Australian politician and flour miller (1802–1894)

John Dunn Sr. (13 February 1802 – 13 October 1894) was a flour miller in the early days of the colony of South Australia; a parliamentarian, philanthropist and a prominent citizen of Mount Barker, South Australia.

==Career==
He was born in the parish of Bondleigh, Devon, the son of a small farmer. At the age of 10 he was working as a servant, then for seven years was apprenticed to a miller at North Tawton. He was then appointed manager of a steam mill in Bideford, Devon and in 1836 owned his own mill at Monkleigh, some 6 km to the south. On the suggestion of his brothers, who had emigrated earlier, he, his wife and four children, left for Australia on the Lysander, arriving at Port Adelaide on 6 September 1840.

He found employment with Borrow & Goodiar, then purchased land near his brother's property at Hay Valley (near Nairne), which he farmed and in 1842 built a windmill for grinding flour, possibly the first in Australia.
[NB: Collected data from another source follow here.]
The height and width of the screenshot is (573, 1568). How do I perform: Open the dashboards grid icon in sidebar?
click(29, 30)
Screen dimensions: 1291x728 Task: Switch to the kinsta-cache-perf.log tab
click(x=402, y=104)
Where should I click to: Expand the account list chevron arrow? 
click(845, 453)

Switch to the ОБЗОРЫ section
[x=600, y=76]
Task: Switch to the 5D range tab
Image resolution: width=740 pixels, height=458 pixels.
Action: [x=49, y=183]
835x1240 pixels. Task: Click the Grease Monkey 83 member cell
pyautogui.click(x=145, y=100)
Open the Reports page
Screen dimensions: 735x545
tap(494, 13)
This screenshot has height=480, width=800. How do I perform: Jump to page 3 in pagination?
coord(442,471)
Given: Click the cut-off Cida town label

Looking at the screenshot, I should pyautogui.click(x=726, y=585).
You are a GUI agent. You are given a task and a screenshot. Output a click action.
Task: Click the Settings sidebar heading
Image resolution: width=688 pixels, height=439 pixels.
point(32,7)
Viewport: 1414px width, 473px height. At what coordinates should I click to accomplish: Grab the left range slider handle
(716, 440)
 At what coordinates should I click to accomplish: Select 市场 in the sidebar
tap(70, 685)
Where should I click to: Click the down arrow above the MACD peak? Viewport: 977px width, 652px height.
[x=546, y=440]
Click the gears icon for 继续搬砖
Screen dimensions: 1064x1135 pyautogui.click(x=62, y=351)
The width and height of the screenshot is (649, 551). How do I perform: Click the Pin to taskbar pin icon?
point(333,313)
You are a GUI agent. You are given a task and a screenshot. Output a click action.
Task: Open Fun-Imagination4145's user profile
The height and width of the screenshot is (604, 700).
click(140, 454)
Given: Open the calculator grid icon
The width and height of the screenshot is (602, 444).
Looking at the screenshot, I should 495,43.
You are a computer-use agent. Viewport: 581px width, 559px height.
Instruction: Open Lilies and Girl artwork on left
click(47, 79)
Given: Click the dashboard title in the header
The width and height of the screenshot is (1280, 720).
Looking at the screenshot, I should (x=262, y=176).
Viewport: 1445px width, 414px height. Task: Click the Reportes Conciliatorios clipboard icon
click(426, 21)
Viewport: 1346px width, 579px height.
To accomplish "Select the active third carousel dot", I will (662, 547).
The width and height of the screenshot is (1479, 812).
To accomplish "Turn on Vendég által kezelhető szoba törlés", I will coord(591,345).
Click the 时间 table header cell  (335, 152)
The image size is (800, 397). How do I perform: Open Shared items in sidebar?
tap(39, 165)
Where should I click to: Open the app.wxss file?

The variability of wind in the area limited its usefulness, particularly as he had built the windmill with a fixed mechanism, and the angle of the sails could not be changed to match wind direction, and he ordered a small steam engine from England. While waiting for its arrival he worked for Ridley, helping to construct his famous reaper, proving its performance on D. McFarlane's land at Mount Barker.

For a time he managed the South Australian Company's first steam mill in Adelaide, which had been set up by William Randell.

His first steam mill, in Mount Barker, began working in 1844, the second steam mill in Australia at a time when South Australia was the only wheat producing colony in Australia.

Soon Ridley's, Hart's, Magarey's, and other brands of flour were exported to the other colonies, then overseas. Dunn's milling and grain business grew until the firm had eleven steam flour mills, five fitted with more modern roller machinery. Dunn's first steam mill was decommissioned as a flour mill by 1899, converted to become ancillary to leather production.

Dunn admitted his two sons into partnership as well as his son-in-law W. Hill, and his brother-in-law G. Shorney. W. H. Dunn left in approximately 1875 to farm in the North, and the remaining partnership was continued until the death of Hill in 1885 and Shorney in 1891. John Dunn retired from the business in 1889, leaving John Dunn, jr., as head of the firm.

==Politics==
- He was on the District Council of Mount Barker as its chairman.
- On 9 March 1857 he was elected to the first Legislative Assembly with F. E. H. W. Krichauff as partner. Krichauff resigned on 12 March 1858 and was replaced with William Rogers.
- He was elected to the second Parliament on 27 April 1860 partnered with B. T. Finniss.
- He was elected to the third Parliament on 24 November 1862 with Mr. Allan McFarlane (– March 1864) as junior member. William Rogers was McFarlane's replacement.
- He was elected to the fourth Parliament, assembled 31 March 1865 with James Rankine. This parliament was dissolved on 26 March 1868 and Dunn was beaten in the election of the fifth Parliament by John Cheriton. On 12 August however a fresh election was called by the Court of Disputed Returns and Dunn was elected along with Cheriton. This did not last long however, as Dunn was accused of paying the travel expenses of some electors, a charge which he vehemently denied, and was unseated.
- He was elected to the Legislative Council on 19 March 1869 along with John Baker, J. H. Barrow, T. English, Sir William Milne, A. B. Murray and Augustine Stow. He retired on 2 February 1877.

==Church==
John Dunn was a member of the Wesleyan Methodist Church, and paid for the construction of the church building in Mount Barker which bears his name, opened in September 1884. He also paid for the construction of several rows of houses for the benefit of the valetudinary elderly of the district.

==Philanthropy==
He gave to the people of Mount Barker the "Dunn Memorial Church" which was opened in September 1884, and "Dunn Park" on the occasion of his 90th birthday.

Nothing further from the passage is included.